Вот тогда он и ушел. Обиделся до самого нутра, до серёдки костного мозга – и ушел. «Двигай давай, не до тебя сейчас!» Вот дела! Как будто он напрашивается! Сами же и приняли в свою компанию, дозволив бывать беспрепятственно на всех их сборищах-пьянках-беседах, а теперь – пожалуйста: «не до тебя!» Да от кого услышать – от Вади, которого он почти боготворил! И на тебе – «некогда, не до тебя, достал!» А он здесь разогнался было со своими утешениями! На, получи! И правильно – не лезь, куда не просят! Только-только начал он ощущать себя взрослым и чего-то стоящим – еще бы, вращаясь среди самых отчаянных сорвиголов Первого! – как Вадя, на какого он едва не молился, играючи, мимоходом, стащил его за ноги с небес и брякнул о вчерашнюю землю. Показал ему, кто он есть. А кто он есть? Да никто! Никто, и звать его – никак! Мелочь, сопляк, ребенок. Молокосос. Щенок. Но Вадя-то, Вадя… Да, он воевал, у него, после Афгана, проблемы с головой – но орать-то зачем? Зачем орать? Постой-ка – сказал он себе. У него, вообще-то, мать померла. Нина Федоровна. Эн Эф. Ты можешь представить себе, как это – умерла мать? Можешь? Нет! Не могу. Не стану даже и пытаться. Потому что этого просто не может быть. Это невозможно. Моя мать никогда не умрёт. А вот Вадина – померла.

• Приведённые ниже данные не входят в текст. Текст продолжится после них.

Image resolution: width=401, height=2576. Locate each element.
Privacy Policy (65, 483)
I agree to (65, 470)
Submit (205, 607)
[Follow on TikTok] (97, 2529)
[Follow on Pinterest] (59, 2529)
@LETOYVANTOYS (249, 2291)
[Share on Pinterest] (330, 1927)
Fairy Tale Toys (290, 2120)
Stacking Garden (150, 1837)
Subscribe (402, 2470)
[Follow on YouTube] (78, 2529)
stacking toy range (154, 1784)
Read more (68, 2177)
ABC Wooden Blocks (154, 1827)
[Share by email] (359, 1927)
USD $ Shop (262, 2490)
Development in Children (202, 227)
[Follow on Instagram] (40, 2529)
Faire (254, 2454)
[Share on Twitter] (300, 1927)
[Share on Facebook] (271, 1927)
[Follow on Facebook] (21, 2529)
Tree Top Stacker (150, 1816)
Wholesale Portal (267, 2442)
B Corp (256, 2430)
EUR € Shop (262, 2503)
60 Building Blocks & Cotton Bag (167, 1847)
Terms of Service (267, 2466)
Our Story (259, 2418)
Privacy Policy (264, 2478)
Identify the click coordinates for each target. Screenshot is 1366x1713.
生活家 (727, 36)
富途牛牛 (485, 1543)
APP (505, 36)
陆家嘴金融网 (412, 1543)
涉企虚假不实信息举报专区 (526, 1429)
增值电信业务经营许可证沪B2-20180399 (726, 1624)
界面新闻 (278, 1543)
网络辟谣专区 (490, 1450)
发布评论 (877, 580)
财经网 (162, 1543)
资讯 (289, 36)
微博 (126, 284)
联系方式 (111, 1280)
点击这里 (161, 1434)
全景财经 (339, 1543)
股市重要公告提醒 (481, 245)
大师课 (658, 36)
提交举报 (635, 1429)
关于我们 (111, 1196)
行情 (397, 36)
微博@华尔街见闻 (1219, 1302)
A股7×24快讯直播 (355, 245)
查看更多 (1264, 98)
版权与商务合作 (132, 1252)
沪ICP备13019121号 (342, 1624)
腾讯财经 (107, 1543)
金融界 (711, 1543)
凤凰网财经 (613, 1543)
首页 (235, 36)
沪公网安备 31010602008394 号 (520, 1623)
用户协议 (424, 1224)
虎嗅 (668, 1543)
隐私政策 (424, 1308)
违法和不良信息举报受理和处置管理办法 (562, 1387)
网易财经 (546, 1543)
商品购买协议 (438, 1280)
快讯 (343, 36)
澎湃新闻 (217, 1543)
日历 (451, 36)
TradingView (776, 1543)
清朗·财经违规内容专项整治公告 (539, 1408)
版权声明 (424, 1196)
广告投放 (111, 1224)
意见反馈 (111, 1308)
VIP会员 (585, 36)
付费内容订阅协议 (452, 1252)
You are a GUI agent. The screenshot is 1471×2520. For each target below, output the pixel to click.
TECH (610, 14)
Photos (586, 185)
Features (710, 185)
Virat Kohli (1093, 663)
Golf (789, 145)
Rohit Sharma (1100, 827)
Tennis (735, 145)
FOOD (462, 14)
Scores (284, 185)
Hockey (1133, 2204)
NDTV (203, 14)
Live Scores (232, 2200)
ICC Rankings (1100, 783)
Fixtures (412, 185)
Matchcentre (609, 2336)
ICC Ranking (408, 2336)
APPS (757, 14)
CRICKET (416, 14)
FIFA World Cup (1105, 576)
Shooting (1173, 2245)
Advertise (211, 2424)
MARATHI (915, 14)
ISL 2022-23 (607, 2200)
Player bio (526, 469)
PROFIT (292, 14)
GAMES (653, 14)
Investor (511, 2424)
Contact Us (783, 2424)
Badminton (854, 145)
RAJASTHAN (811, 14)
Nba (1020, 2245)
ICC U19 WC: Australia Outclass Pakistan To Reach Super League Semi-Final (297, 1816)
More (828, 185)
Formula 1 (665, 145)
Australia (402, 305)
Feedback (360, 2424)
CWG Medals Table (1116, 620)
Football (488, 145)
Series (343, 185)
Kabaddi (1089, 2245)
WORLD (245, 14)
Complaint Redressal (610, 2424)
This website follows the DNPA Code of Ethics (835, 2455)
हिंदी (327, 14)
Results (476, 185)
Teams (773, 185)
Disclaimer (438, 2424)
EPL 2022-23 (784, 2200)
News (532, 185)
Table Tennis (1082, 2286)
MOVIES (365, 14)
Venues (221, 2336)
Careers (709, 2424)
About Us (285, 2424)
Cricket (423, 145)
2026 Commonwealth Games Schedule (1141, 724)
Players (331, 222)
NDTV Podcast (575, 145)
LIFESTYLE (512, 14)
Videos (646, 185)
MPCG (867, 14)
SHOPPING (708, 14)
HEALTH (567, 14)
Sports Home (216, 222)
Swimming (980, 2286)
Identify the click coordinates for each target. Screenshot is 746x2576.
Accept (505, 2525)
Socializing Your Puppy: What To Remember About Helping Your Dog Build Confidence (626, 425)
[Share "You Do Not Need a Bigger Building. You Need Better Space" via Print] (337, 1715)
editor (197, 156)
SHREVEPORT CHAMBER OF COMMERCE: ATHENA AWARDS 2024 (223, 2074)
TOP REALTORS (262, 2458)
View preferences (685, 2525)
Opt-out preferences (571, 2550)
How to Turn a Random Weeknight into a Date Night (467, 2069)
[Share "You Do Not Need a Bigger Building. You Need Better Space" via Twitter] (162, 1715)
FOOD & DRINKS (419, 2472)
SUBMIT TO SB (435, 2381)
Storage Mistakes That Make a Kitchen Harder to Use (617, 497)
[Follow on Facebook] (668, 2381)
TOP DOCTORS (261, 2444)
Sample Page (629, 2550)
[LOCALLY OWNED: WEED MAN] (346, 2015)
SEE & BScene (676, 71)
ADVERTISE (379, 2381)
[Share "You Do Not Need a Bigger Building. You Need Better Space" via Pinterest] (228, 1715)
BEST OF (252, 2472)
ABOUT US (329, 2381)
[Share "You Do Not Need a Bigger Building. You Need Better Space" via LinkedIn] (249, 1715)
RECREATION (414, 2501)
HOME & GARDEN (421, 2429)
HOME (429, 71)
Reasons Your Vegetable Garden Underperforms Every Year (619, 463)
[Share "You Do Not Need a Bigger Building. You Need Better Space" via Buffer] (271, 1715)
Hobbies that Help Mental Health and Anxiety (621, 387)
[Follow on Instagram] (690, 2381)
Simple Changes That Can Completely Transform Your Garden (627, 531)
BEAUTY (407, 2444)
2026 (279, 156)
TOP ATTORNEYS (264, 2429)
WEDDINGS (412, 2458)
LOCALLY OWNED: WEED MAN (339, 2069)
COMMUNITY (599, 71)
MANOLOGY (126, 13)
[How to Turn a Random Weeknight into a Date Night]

Он стал думать о Нине Федоровне, какую и не помнил иной, кроме как согнутой под прямым углом, крючконосой и грузной старухой в засаленной, повязанной на пиратский манер косынке, из какой выбивались там и здесь грязно-серые космы. Когда они собирались у Вади, чтобы скоротать зимний вечерок за приятной беседой под самогон, бражку или винцо – Эн Эф провожала последний покой. Выходила из себя и материлась изощренно беззубым ртом, на метры выбрызгивая яд слюны.

…На него-то, положим, она никогда не сердилась. Ему не наливали, да и сам он, честно сказать, не стремился. А вот Сашку-Доцента, Толика-Длинного, Васю-Тунгуса или Доллара – Эн Эф откровенно ненавидела. Когда эмоции спорщиков восходили на пик, и закладывало от децибел уши – один Доцент нецензурным рокотом своим мог бы запросто перешуметь самолетную турбину – Эн Эф, стуча азартно в пол клюкой, выбиралась из своей клети – голова на уровне разбитого таза, палец левой руки выцеливает хищно-голодно объект атаки – и принималась громить. Многим ругательствам он обучился именно от Эн Эф. Иногда в кармане растянутой, метущей пол кофты у нее обнаруживалась свернутая в трубку двухкопеечная тетрадь и обломок карандаша – каковые вручались тут же ему.

– Пиши, Серёжа, пиши, пиши – шепелявила-шипела она. – Считай их, сук, считай и записывай! Завтра придет участковый – пусть разбирается! Всех в ЛТП сдам, сволочей! Поспать, ****и, порядочной женщине не дадут!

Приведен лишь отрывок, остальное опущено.